Discussions of genetics and potential can give people anxiety. What if I am restricted by my genes? This is why the message of meritocracy is powerful - we don’t want to hear that we can’t do it. Genes do matter, but they’re only part of the story. Environments also matter, the people you talk to also matter, and your actions continue to matter.
#2: Why we need to be concerned about speed
It ought to be an obvious point, but speed is bad for the planet. Meaning that vehicles travelling at slower speeds have lower emissions. This is true for cars, for trains, for aeroplanes, for ships.
(Image: Autobahn Deutschland via Wikipedia)
The reason that this is suddenly visible as an issue—apart from the climate emergency—is that, as Bloomberg reports—the German Social Democrats have said that they will put a speed limit of 130km/h (81mph) on Germany’s autobahns if they become part of the next German government. The Greens would do the same thing. (Famously, Germany’s autobahns currently have no speed limit).

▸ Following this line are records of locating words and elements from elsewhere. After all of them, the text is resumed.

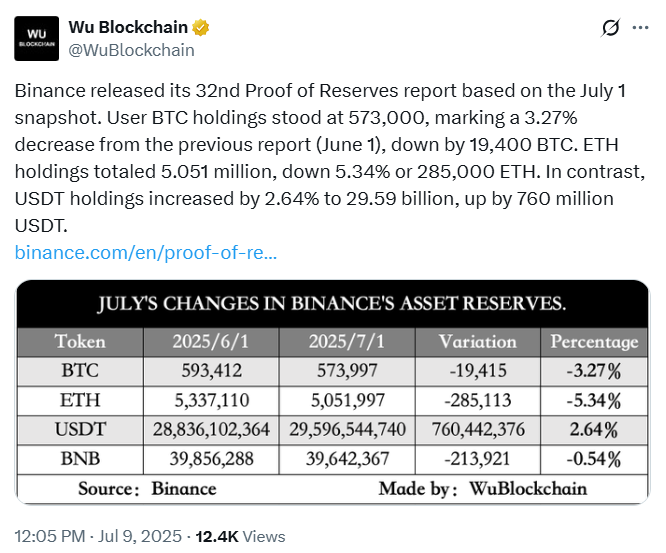Click the Variation column header
This screenshot has height=553, width=666.
476,341
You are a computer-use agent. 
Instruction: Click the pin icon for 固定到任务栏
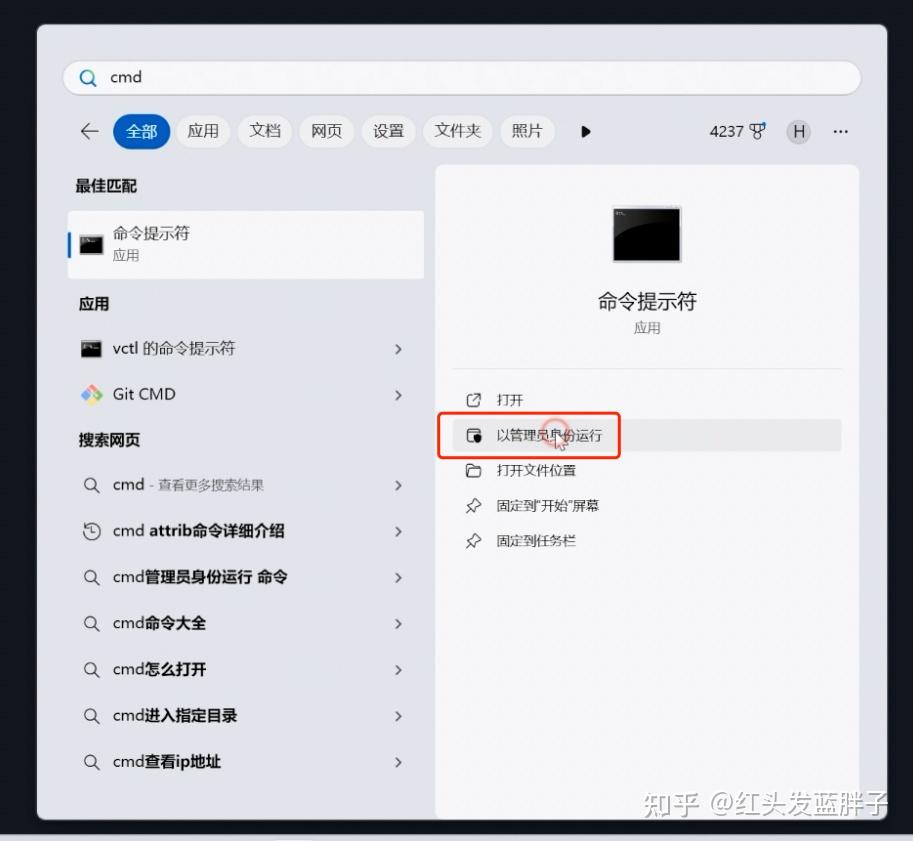tap(474, 541)
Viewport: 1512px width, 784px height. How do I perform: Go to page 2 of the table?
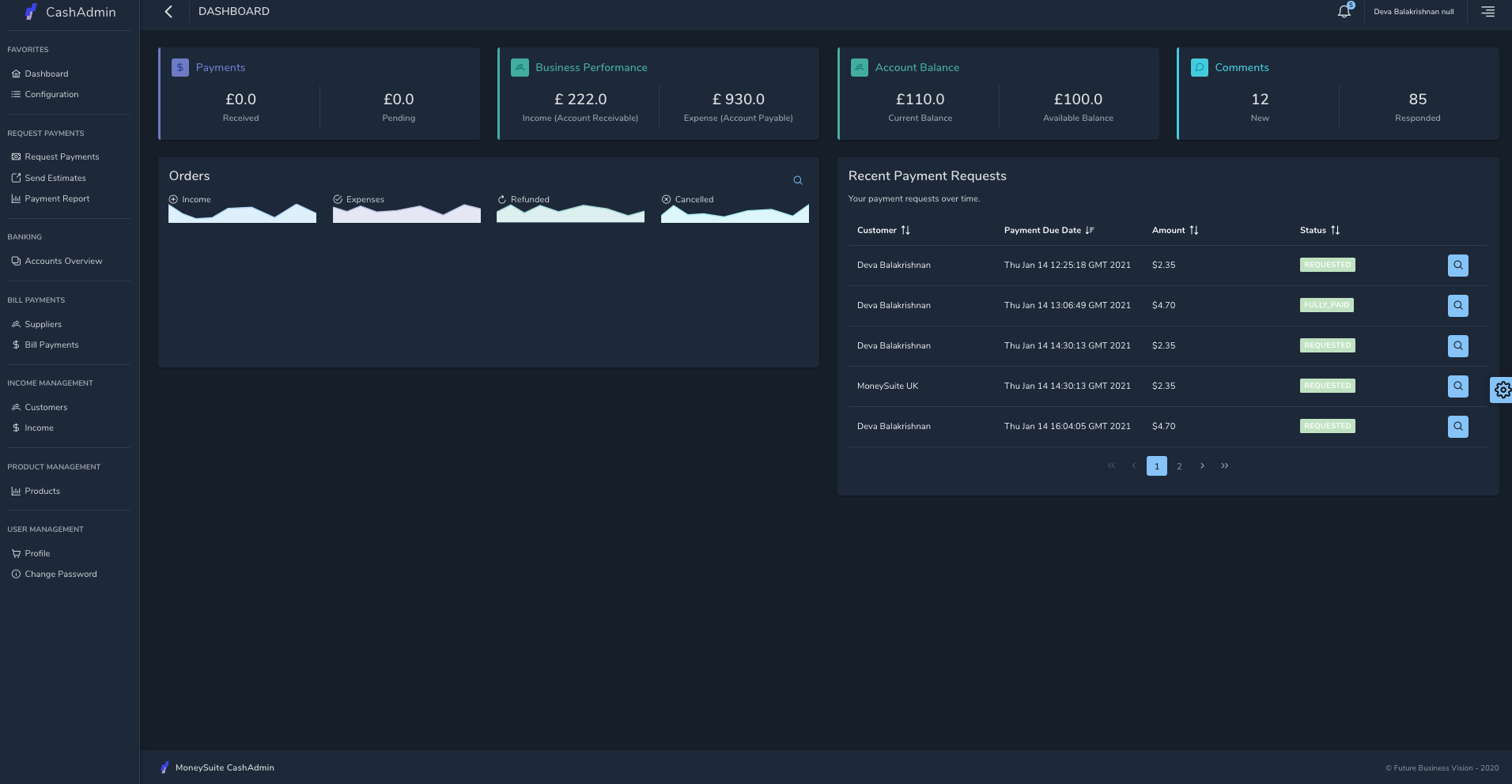coord(1179,466)
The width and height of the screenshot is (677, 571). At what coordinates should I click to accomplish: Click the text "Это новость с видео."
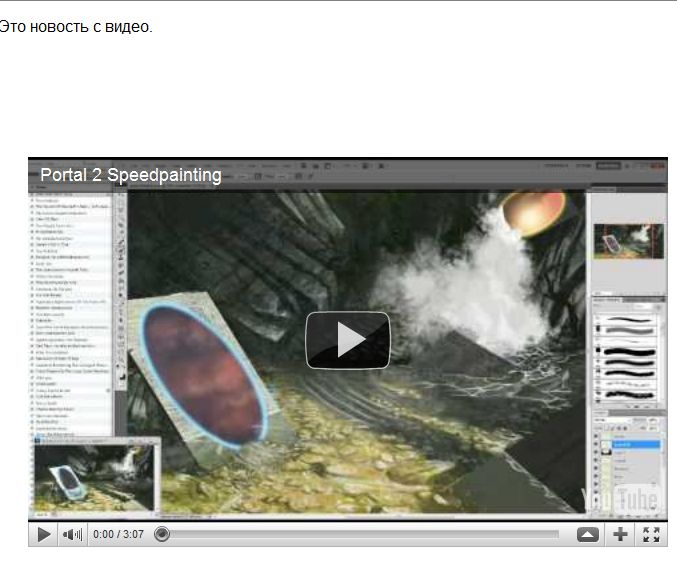coord(76,27)
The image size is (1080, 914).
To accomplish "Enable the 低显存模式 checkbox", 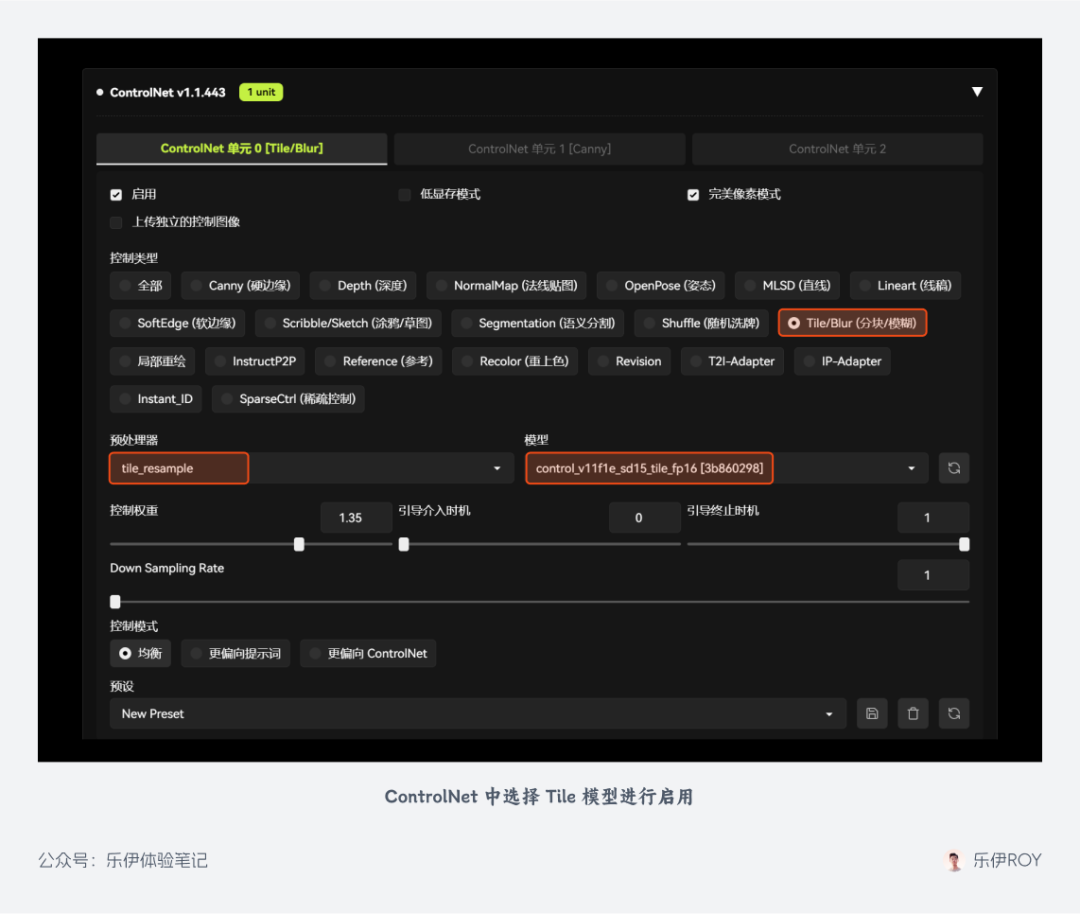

Even 81mph is probably too high: vehicle emissions start to climb when vehicle speeds go above 55mph, because of increasing air resistance.
A 130 kph Autobann speed limit would lower greenhouse gas emissions by 1.9 million tons annually, according to the German Environment Agency. That’s barely 1% of Germany’s overall transport emissions, but nearly 5% of the total produced by cars and light commercial vehicles on highways, it estimates. A 120 kph speed limit would remove even more.
Presciently, the US imposed 55 mph speed limits on its freeways during the 1970s during the oil crisis. More recently the Netherlands has imposed 62mph limits on its motorways to reduce air pollution by cutting NOx emissions. Air pollution also means that this problem won’t vanish with electric vehicles. Half of vehicle-related air pollution comes from tyres and brake pads, and this also increases with higher speeds.
In the maritime sector, some freight operators have reduced emissions by steaming more slowly, although they’ve reached the limit of what they can do without switching to cleaner fuels.
This trend is only going in one direction. It’s the reason why supersonic planes are never going to be a starter (more here), and also why high speed rail will become slower as the climate emergency starts to bite.